Task requirements ::
A. For the casino arrest passage below, decide whether each statement agrees with it. Answer yes or no for each, and quote the deciding words. (i) The Georgia driver's license was found in the defendant's leather case. (ii) The walk to the Gaming Enforcement office took three to four minutes. (iii) Ames obtained a telephonic search warrant before searching the leather case.
B. Please write out the casino arrest passage below from "A written report" to "Bally's security personnel.".
C. Extend the casino arrest passage below past its last sentence.
## BEGIN Reading text
A written report of the investigation was subsequently prepared. Ames read from that report at the suppression hearing. He wrote, "The cashier, Ms. Brown, advised me that upon checking the printed check against the credit card she realized that the numbers did not match, she also realized that the Virginia drivers license used as ID was fraudulent/fake. She contacted security and the accused was taken into custody in the north tower area after he tried to flee the area."

Ames found defendant in the satellite detaining office, which he described as "very small," with a desk and one or two chairs. Present with defendant were Bally's security supervisor and one or two Bally's security personnel.

Defendant was placed under arrest and handcuffed. Ames testified that he believed he handcuffed defendant across his back. After defendant was handcuffed, Ames conducted a pat-down search. Defendant did, not possess any weapon. A Georgia driver's license, bearing defendant's name, was found on defendant's person. In the detaining office at the time was a brown leather case belonging to defendant. The case was not in defendant's possession during his detention. Ames described the case as a saddle bag with a flap that came over the top and one or two buckles to secure the flap.

After searching defendant, Ames escorted him to the Division of Gaming Enforcement Office in Bally's Casino located two floors above the satellite detaining office. That walk took three to four minutes. Defendant's case was carried by another person. Ames indicated that all investigations conducted at casino hotels are conducted in the Gaming Enforcement office. At the Bally's facility, that office includes a small monitor room, a bathroom, and a larger room with desks. Present were Ames, defendant, two or three Bally's security personnel, and Detective Weidel, who had been dispatched separately by the police to the casino to assist Ames in the investigation.

Det. Ames advised defendant of his Miranda *fn1 rights and defendant signed a Miranda card indicating that he understood his rights. After warning defendant of his rights, Det. Ames commenced his investigation of the alleged crime, beginning with a search of defendant's leather case. Det. Ames asked questions of defendant while going through his case. The search revealed numerous false identifications with defendant's photographs, credit cards issued to names other than defendant's and other personal items. Det. Ames testified that five to ten minutes elapsed from the time he placed defendant under arrest to the time he searched defendant's briefcase. No attempt was made by Ames to obtain a formal search warrant or a telephonic search warrant prior to the search of defendant's leather case.
## END Reading text
## BEGIN Given records
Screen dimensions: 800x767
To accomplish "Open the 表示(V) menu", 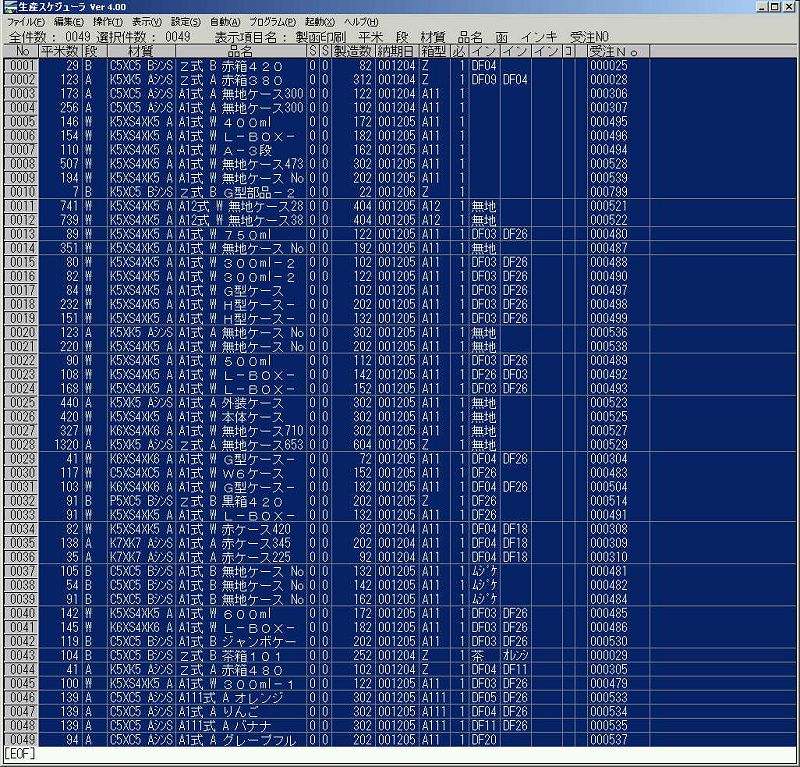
## END Given records
## BEGIN Given records
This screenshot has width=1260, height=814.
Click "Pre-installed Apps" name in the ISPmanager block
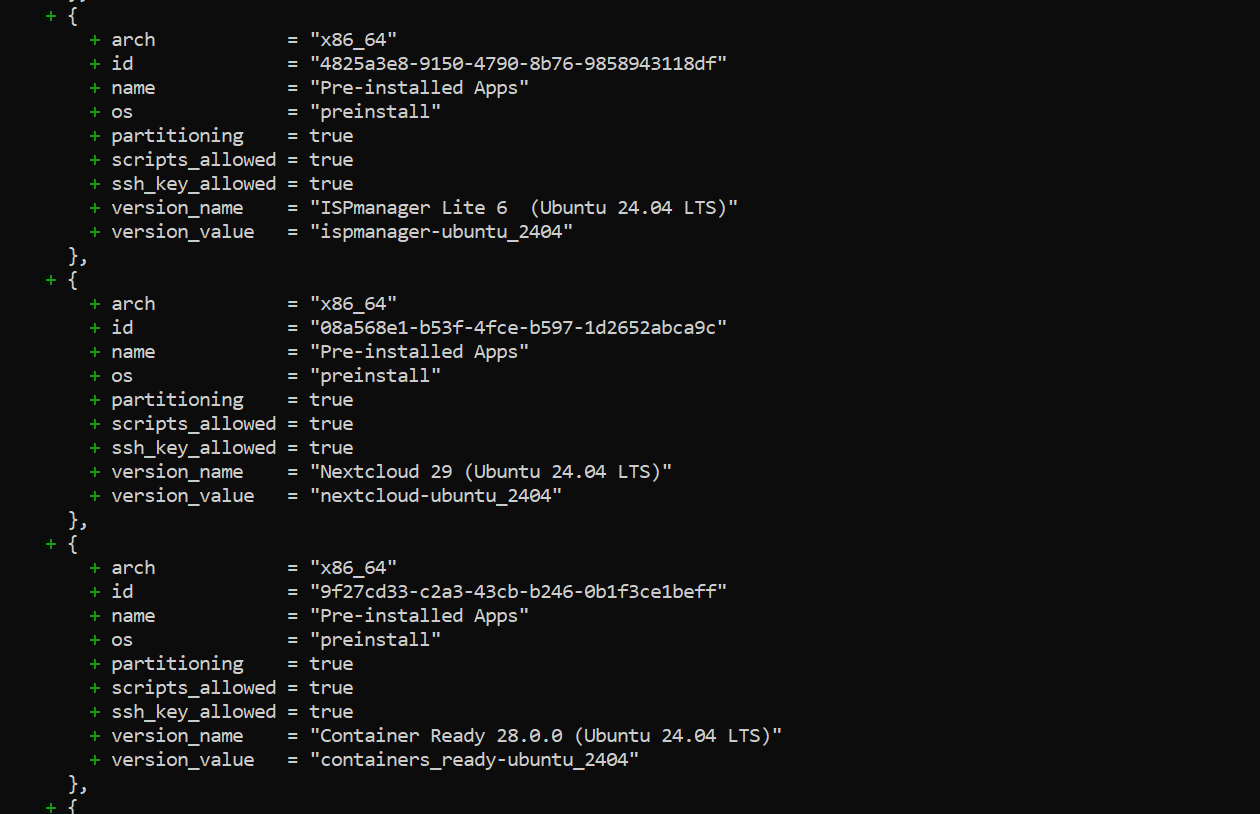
## END Given records
Answers to each task ::
A.
(i) No: "A Georgia driver's license, bearing defendant's name, was found on defendant's person."
(ii) Yes: "That walk took three to four minutes."
(iii) No: "No attempt was made by Ames to obtain a formal search warrant or a telephonic search warrant prior to the search of defendant's leather case."

B.
A written report of the investigation was subsequently prepared. Ames read from that report at the suppression hearing. He wrote, "The cashier, Ms. Brown, advised me that upon checking the printed check against the credit card she realized that the numbers did not match, she also realized that the Virginia drivers license used as ID was fraudulent/fake. She contacted security and the accused was taken into custody in the north tower area after he tried to flee the area."

Ames found defendant in the satellite detaining office, which he described as "very small," with a desk and one or two chairs. Present with defendant were Bally's security supervisor and one or two Bally's security personnel.

C.
On cross-examination, Ames indicated that while in the satellite detaining office, defendant never reached for or tried to grab his leather case. Defendant also made no such attempt while walking to the Gaming Enforcement office or after they reached that office. Defendant did not attempt to flee and engaged in no assaultive behavior with the security personnel or with the detectives.

The motion Judge determined that the search of defendant's briefcase was a lawful search incident to defendant's lawful arrest. The Judge explained,

Now, because there was some little bit of time that elapsed between the arrest, the detention and the then searching of the briefcase, that is of no moment. . . . This Defendant was secured, but the search came so closely contemporaneous with the arrest that certainly this search is a proper search of this Defendant's person, his briefcase and that is even though he did not have ready access to the briefcase.

In reaching this Conclusion, the motion Judge relied exclusively on State v. Grass, 250 N.J. Super. 74, 593 A.2d 379 (App. Div. 1991). In Grass, the defendant's motor vehicle was pulled over for speeding. Id. at 75. The police discovered that the defendant's license had been suspended and arrested him. Id. at 76. The defendant was handcuffed and placed in the back seat of the officer's squad car. Ibid. Two or three minutes later, the officer searched the defendant's vehicle and found a gun and cocaine. Ibid. We concluded that the search in question was conducted "immediately" after the arrest. Id. at 78. We consequently upheld the search as a valid incident to the defendant's arrest under New York v. Belton, 453 U.S. 454, 101 S. Ct. 2860, 69 L. Ed. 2d 768 (1981), which addressed the authority to search an automobile incident to arrest.

In State v. Barksdale, 224 N.J. Super. 404, 540 A.2d 901 (App. Div. 1988), we had occasion to review Belton, and observed:

Belton requires the search of the passenger compartment of a motor vehicle as an incident to a lawful arrest of the occupants to be contemporaneous with the arrest; the scope of the search is limited to "the area into which an arrestee might reach in order to grab a weapon or evidentiary item." . . . Belton does not alter the underlying rationale for this type of search; it establishes a bright line rule which extends the area to be searched to encompass the entire passenger compartment of a motor vehicle including closed containers within the passenger compartment.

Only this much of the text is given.